I’ve recently been called out as a moral relativist.
I was in a discussion about theft and when I said that stealing a loaf of bread when starving/your child was starving (if there was no other option) it would be morally acceptable to preserve one’s own life, I was accused of being a moral relativist.
As a Catholic, I obviously denounce moral relativism, however, I know that the morality of an act can be circumstansial. Is there a difference here? Is it a false dichotomy to say that they are different?
Morality is always relative to the situation, even in Catholicism.
I wouldn’t go so far as to say stealing is COMPLETELY morally acceptable in your situation, it is just more morally acceptable. If you steal bread to feed a starving child, and you are not seriously compromising the Baker’s finances, then it is MORE acceptable than if you would, say, steal the bread from a starving child.
Stealing is still a sin, perhaps not a mortal sin.
“Moral relativism”, which is denounced by the church, is when YOU are the one deciding what is right and wrong. If you are following the church, then you are an absolutist, because the church says what is moral and what is not. You have to make sure you are really following the church though.
You are correct that our morals are not relative. The confusion can set in when we get confused about which part of an act is the part which makes it an immoral act.
For example: murder is immoral. Most people think it is immoral because of the act of killing, but that is not true; you can kill in self-defense without sinning. Therefore, the act of killing another man is NOT intrinsically evil, but rather, the act of killing an innocent man is evil, because of his innocence. Once a man renounces his innocence, and gives sufficient reason that he must be deprived of life, he can be killed without sin on the part of the killer. This is why killing in self-defense and killing in just capital punishment is permissible.
Now to stealing: the act of stealing is defined as unjustly taking away a thing which belongs to another person without paying some recompense for it. In all ordinary situations, this applies to any and every case that one steals a thing form anyone else.
However, in the case which you mentioned, in which a person who is starving takes food from a person with plenty, in order to survive, there is an exception, for the following reason: all things on the earth are primarily owned by God, not men. All of my possessions and yours are given to us by God to be stewards over, and properly speaking, we do not own them at all; God does. God’s possessions should always be used in accordance with His will.
Thus, when a man is starving, and needs to “steal” food for sustenance, in truth, that food belongs to him, and thus it is not stealing.
I am not a trained theologian, and so I can’t fully explain the logic which leads to this conclusion, but I know that St. Thomas Aquinas explained this issue in depth, so I encourage you to go looking for the answer among his works.
Just take a look at the Catechism on the 7th Commandment: CCC 2401-2463.
In particular, look at CCC 2446:
2446 St. John Chrysostom vigorously recalls this: “Not to enable the poor to share in our goods is to steal from them and deprive them of life. The goods we possess are not ours, but theirs.”  “The demands of justice must be satisfied first of all; that which is already due in justice is not to be offered as a gift of charity”: 
[INDENT]When we attend to the needs of those in want, we give them what is theirs, not ours. More than performing works of mercy, we are paying a debt of justice.  [/INDENT]
It would be stealing from the starving man and his starving child not to let him take some bread. Not the other way around.
That’s not moral relativism because stealing is still intrinsically immoral. However, not every act of taking something is an act of stealing.

= = = = = = =

-- EXERCISE DIRECTIONS --
From the post about stealing bread, write out the passage that begins with "I’ve recently been" and stops after "even in Catholicism.", swapping "moral relativist" for "moral subjectivist".

= = = = = = =

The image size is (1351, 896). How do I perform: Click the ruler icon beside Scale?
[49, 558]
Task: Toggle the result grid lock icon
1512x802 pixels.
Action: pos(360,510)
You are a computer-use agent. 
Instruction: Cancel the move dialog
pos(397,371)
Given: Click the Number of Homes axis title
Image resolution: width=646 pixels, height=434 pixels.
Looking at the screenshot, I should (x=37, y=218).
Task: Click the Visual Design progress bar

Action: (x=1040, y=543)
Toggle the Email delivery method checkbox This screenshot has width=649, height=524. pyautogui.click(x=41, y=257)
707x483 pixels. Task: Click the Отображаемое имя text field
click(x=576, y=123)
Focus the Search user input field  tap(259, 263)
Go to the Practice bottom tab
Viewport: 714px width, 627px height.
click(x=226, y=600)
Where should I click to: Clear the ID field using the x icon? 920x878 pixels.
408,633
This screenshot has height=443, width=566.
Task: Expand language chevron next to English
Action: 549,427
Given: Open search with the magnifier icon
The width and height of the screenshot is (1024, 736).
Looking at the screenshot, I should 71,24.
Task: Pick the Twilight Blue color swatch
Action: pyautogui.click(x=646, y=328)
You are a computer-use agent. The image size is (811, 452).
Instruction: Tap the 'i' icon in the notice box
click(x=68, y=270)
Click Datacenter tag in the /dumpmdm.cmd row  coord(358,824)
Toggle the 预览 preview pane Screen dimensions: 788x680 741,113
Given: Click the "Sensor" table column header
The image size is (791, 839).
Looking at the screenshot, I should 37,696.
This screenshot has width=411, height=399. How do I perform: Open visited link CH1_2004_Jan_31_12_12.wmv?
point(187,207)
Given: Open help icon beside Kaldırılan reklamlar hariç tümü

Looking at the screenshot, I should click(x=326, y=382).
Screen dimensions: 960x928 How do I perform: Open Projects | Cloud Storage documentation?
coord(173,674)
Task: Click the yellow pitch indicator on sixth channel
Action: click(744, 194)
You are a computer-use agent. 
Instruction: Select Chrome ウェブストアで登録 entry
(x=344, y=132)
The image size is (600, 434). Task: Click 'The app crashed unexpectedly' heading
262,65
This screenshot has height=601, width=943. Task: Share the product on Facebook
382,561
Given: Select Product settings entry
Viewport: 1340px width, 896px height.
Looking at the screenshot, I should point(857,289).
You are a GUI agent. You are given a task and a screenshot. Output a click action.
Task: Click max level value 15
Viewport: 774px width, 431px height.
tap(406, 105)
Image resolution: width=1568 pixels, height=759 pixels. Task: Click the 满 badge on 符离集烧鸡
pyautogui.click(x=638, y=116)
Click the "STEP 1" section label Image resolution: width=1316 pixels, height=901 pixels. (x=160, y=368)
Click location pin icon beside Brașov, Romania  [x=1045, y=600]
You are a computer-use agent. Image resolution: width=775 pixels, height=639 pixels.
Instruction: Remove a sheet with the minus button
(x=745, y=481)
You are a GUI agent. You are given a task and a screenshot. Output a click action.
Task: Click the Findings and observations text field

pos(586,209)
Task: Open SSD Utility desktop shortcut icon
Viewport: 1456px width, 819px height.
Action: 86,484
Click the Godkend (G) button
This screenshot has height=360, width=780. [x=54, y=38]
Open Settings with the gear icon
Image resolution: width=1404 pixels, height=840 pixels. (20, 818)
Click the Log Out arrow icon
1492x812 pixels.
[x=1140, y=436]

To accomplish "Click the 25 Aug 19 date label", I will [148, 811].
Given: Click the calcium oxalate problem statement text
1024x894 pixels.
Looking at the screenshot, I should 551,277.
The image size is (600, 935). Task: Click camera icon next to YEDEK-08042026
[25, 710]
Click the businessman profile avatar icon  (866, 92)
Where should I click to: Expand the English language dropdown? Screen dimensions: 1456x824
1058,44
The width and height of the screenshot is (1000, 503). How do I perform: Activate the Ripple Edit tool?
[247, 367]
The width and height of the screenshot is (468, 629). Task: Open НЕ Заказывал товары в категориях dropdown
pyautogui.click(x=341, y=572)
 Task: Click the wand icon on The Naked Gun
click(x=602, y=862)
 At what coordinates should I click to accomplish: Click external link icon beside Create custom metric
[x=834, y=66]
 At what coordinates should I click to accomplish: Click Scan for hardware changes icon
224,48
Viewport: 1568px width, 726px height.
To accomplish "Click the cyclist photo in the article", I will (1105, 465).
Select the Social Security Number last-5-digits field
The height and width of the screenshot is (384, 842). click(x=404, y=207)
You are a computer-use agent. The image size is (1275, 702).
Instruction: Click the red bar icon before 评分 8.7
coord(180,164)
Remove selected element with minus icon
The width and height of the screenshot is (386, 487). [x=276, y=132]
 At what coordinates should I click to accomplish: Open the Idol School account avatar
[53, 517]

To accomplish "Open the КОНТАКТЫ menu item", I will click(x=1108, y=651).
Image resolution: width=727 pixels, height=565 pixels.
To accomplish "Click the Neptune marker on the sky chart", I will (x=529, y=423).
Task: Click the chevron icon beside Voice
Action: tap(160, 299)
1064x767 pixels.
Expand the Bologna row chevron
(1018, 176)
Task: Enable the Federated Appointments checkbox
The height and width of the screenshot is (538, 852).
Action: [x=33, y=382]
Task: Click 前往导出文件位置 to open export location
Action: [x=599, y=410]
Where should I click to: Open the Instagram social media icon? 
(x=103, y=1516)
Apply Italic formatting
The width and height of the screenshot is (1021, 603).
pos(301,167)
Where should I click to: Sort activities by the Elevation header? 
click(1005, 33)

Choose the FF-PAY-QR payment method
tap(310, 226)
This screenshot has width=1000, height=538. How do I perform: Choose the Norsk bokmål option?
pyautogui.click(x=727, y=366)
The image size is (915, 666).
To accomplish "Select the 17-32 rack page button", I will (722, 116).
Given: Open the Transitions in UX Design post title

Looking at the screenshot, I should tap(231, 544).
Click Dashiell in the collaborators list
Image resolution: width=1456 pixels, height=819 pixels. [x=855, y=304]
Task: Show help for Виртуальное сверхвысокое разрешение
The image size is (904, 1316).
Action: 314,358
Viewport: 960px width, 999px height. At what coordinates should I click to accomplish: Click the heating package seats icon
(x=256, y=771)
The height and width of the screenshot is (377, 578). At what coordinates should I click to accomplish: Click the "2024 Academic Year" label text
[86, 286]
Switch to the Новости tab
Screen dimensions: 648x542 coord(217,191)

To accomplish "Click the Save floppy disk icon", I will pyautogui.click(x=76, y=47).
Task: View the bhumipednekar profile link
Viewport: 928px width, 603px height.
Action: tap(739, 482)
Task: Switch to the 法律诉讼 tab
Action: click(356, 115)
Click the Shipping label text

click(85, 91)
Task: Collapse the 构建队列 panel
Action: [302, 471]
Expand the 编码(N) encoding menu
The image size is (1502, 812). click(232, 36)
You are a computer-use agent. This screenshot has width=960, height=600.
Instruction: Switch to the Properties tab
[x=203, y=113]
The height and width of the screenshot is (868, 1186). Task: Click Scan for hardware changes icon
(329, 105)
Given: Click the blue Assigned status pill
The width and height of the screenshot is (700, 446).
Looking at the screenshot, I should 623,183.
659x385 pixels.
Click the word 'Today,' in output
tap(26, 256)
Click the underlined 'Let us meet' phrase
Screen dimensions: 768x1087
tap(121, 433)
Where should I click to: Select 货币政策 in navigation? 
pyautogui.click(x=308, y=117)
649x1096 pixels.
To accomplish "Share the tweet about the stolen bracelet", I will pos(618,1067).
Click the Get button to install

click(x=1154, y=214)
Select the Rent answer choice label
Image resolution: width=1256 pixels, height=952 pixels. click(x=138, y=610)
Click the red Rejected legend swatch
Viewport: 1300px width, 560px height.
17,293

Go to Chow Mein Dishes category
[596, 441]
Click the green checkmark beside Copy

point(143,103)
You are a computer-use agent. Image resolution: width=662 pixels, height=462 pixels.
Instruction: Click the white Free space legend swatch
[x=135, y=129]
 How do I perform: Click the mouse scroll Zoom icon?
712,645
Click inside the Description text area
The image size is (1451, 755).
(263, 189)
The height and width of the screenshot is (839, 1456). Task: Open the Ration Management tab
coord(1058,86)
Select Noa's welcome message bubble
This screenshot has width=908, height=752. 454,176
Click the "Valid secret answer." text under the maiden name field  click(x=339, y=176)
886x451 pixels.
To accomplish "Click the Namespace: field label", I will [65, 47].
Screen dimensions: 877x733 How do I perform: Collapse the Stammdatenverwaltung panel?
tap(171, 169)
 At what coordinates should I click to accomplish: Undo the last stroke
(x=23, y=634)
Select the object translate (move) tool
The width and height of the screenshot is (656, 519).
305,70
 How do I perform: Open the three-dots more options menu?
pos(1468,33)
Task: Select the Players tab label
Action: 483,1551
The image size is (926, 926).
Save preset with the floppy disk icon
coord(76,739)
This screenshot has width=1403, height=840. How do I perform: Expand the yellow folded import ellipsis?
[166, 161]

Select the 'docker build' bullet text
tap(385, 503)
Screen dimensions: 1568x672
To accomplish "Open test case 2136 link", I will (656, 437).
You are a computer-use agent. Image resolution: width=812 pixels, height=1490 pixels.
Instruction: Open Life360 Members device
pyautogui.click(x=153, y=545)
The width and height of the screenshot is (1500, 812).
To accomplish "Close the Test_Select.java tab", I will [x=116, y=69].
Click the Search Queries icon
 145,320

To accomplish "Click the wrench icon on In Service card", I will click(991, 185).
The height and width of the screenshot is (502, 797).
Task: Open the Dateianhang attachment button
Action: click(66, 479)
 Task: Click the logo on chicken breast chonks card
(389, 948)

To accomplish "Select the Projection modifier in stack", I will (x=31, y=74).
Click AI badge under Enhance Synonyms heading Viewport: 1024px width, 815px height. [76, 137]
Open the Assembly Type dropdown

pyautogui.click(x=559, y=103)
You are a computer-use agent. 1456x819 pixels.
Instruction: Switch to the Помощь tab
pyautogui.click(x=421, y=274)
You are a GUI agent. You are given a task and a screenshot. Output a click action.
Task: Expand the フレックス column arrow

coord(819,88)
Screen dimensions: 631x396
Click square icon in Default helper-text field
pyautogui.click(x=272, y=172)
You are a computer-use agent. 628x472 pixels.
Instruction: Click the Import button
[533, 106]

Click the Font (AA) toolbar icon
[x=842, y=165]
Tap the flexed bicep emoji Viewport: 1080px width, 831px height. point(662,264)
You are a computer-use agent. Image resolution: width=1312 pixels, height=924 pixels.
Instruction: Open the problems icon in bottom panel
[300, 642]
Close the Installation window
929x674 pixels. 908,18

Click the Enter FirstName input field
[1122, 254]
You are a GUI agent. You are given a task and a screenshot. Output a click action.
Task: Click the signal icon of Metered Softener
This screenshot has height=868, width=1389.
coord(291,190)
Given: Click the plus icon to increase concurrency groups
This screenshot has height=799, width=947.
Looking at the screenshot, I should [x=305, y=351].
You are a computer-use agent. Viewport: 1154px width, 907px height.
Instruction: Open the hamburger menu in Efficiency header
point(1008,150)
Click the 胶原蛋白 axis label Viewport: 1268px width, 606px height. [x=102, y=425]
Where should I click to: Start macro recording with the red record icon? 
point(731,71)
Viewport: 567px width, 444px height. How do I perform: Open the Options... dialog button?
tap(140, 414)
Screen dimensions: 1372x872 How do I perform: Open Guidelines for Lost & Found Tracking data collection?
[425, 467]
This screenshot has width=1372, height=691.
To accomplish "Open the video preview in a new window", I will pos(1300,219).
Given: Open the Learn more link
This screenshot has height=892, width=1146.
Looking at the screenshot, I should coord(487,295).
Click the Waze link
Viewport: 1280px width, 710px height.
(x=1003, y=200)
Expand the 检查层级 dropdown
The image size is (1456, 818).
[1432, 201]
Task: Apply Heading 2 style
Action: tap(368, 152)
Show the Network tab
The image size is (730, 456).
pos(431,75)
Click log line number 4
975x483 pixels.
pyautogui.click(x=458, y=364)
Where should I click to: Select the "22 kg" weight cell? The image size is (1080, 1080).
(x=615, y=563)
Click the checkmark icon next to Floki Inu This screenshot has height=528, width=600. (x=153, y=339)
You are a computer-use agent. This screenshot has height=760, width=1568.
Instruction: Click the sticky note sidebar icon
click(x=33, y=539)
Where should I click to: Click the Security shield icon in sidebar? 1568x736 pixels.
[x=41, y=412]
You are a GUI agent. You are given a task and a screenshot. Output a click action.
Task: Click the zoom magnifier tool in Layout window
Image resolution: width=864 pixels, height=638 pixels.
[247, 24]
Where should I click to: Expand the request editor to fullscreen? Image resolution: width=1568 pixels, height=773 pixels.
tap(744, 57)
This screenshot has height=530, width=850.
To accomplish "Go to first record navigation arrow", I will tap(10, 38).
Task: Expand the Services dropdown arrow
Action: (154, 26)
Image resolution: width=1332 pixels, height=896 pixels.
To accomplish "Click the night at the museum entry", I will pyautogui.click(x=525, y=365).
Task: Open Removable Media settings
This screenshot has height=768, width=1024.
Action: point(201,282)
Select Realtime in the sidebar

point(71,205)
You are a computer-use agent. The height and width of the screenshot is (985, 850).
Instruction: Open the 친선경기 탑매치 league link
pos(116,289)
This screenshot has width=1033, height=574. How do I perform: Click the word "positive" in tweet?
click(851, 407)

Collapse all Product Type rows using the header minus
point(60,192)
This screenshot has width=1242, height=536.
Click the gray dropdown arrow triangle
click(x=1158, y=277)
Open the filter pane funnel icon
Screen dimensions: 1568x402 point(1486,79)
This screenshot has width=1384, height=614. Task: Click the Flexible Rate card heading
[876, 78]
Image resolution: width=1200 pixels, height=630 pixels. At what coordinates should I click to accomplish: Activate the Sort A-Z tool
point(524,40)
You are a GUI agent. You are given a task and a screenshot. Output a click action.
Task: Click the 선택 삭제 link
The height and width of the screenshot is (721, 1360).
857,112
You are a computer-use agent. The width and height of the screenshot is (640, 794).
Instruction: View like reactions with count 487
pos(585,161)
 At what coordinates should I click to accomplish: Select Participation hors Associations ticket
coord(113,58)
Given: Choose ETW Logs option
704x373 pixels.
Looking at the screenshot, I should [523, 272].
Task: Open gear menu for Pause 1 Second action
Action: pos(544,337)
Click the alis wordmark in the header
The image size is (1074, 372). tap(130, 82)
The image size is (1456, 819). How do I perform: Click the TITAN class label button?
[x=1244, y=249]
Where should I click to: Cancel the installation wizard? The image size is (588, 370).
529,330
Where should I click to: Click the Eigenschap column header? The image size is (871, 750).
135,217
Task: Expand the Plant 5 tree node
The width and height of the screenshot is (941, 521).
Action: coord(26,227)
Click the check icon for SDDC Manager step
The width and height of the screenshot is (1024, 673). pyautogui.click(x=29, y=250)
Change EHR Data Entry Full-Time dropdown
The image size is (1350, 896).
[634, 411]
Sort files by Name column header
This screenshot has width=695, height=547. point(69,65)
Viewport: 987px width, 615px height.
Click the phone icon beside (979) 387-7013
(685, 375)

= = = = = = =

-- COMPLETE RESPONSE --
I’ve recently been called out as a moral subjectivist.
I was in a discussion about theft and when I said that stealing a loaf of bread when starving/your child was starving (if there was no other option) it would be morally acceptable to preserve one’s own life, I was accused of being a moral subjectivist.
As a Catholic, I obviously denounce moral relativism, however, I know that the morality of an act can be circumstansial. Is there a difference here? Is it a false dichotomy to say that they are different?
Morality is always relative to the situation, even in Catholicism.